Again, I will make this point, which some may find annoying and elitist. I made this point about David Mandel and Dr. Eric Frazer, two proponents of quack theories which are used in Family Court to harm women and children.  Judge Daniel Brennan, Jr. was a graduate of Excelsior College–who ever heard of it–and graduated from the University of Bridgeport School of Law.  Here we are in the home state of Yale University and this is the best we can come up with for a judge? Then the CT Judicial Branch gets mad when litigants challenge them on their incompetence?

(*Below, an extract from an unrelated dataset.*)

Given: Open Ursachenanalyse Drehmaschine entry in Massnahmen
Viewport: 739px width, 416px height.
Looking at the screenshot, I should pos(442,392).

Judge Abery Whetstone said of the Strobel case, “The sheer volume of the pleadings filed by the parties is astounding.” No, that is not what’s astounding.  What is astounding is how Family Court professionals violated the law, blew off the mother, Rose Strobel’s, constitutional rights, destroyed the life of a child, and then walked around acting as if they had no idea how it happened.
EDITOR’S NOTE
The Strobel case was a pedophile matter.  Dad was abusing the kid, mom was trying to protect the kid.  Money and the pedo mafia cut mom out of the life of the kid so dad could enjoy his little boy ass and share the kid with the state pedo ring.  The legal game played by Holly Wetstone and the pedo protectors is a mere distraction.  Tossing the Constitution is nothing for the pedo players.  Just be thankful they did not resort to putting a contract hit out of Rose.
The perverted case law which unconstitutionally denies access to the court was engineered behind the scenes by the king of the Connecticut Pedo Jews, Judge Elliott N. Solomon.  A page right out of the Talmud on treatment of the gentiles in a rabbinical court.